Investors and rental owners

It is slightly more complicated, due to the possibility of a recapture amount (income amount that is added to your rental income) or you may be able to claim a terminal loss (loss amount that gets deducted from your rental income).

I'm going to base the following answer on the assumption that you are using Forms mode. (Simply because it would be easier for me to describe what you need to do.) So in Forms mode, please locate the T776 that has all your information regarding this rental property.

On page 3 of the T776 is where you enter all the information regarding CCA. In Area A, you will have a row with information for Class 1 (your building). You would have entered the starting UCC balance for the year in column 2.

In Area E, you will indicate that you disposed of your Class 1 building. Now here is where it gets a bit more complicated. In the Proceeds column, you need to enter the LOWER amount between the Proceeds of the building and the actual cost of the building. So if the sale proceeds on the building was $500K and the original cost of the building was $200K, you will need to enter $200K into the Proceeds column.

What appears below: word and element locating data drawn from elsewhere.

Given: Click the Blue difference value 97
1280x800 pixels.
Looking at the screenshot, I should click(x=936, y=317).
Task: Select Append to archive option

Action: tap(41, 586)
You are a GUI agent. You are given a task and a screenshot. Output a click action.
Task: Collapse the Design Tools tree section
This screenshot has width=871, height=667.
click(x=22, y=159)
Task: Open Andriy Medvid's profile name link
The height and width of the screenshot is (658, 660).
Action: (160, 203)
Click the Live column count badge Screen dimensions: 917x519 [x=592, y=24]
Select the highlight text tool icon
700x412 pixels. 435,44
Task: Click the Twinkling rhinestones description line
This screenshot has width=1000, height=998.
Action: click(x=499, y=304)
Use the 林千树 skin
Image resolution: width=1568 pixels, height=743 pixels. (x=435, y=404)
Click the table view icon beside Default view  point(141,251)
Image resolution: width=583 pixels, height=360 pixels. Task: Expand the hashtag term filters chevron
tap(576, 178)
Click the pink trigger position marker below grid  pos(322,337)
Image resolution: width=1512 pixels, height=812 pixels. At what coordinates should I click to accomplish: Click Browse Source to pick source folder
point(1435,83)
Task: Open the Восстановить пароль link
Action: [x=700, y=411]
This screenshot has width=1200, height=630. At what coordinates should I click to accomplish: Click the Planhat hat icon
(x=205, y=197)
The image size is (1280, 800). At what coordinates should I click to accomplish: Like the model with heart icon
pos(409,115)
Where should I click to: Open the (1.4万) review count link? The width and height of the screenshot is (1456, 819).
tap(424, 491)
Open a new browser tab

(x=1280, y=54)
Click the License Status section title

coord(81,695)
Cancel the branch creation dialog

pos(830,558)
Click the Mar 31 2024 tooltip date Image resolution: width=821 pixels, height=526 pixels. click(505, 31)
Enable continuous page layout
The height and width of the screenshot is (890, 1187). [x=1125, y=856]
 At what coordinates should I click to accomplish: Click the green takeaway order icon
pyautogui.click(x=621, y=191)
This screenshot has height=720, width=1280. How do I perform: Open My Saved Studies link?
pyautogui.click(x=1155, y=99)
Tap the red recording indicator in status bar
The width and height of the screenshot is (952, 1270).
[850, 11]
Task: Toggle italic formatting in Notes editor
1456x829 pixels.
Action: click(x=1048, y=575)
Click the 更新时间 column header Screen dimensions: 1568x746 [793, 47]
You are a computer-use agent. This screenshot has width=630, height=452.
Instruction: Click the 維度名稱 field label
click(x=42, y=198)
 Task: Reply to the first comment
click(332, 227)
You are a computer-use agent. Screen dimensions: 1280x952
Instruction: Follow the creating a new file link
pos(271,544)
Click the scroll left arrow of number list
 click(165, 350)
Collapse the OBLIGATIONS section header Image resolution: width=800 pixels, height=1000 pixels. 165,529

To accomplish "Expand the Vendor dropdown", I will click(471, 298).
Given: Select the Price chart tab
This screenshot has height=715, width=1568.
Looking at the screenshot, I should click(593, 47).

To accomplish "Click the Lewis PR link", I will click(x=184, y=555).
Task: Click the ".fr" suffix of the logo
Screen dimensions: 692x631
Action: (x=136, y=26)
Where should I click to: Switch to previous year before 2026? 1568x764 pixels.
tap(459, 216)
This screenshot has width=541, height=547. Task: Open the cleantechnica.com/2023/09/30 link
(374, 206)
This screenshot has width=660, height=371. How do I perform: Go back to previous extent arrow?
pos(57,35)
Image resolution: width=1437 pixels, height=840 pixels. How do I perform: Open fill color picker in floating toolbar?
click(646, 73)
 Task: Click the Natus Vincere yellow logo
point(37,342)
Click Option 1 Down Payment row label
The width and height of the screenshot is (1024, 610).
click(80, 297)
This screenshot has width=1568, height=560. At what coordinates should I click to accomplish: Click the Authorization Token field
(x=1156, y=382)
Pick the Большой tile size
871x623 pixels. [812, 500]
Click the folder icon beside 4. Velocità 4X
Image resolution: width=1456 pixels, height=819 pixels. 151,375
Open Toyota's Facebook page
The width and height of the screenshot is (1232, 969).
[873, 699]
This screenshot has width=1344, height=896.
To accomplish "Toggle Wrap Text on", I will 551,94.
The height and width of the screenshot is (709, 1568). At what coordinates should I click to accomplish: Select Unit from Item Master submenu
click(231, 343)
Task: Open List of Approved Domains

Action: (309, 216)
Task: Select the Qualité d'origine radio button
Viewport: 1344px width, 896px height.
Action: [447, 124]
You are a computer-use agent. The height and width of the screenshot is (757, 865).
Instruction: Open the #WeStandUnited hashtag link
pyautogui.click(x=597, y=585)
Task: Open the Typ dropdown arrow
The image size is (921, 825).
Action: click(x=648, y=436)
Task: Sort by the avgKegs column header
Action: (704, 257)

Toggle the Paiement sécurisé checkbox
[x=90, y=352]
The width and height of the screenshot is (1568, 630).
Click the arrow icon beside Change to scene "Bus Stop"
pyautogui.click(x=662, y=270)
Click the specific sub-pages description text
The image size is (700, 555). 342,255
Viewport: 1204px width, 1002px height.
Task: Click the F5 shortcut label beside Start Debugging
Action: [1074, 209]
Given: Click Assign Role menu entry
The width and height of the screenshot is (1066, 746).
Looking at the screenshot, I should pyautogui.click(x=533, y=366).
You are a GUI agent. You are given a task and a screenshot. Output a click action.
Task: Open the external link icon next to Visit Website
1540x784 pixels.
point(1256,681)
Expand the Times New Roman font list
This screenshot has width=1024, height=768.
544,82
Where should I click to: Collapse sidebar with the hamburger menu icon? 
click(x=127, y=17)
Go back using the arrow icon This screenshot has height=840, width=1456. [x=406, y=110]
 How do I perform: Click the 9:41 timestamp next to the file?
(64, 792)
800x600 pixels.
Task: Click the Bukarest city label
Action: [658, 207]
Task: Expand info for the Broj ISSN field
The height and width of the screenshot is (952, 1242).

If the sale proceeds was $100K and the original cost of the building was $300K, you will need to enter $100K into the Proceeds column.

(In your proceeds, you will need to factor in the expenses related to the sale. These costs will need to be apportioned between the land and the building.)

That will take care of the UCC/CCA of the building, and you will likely end up with either a recapture (see line 9947 on the T776) or a terminal loss (see line 9948 on the T776).

Don't forget to report any capital gains or capital loss on the schedule 3.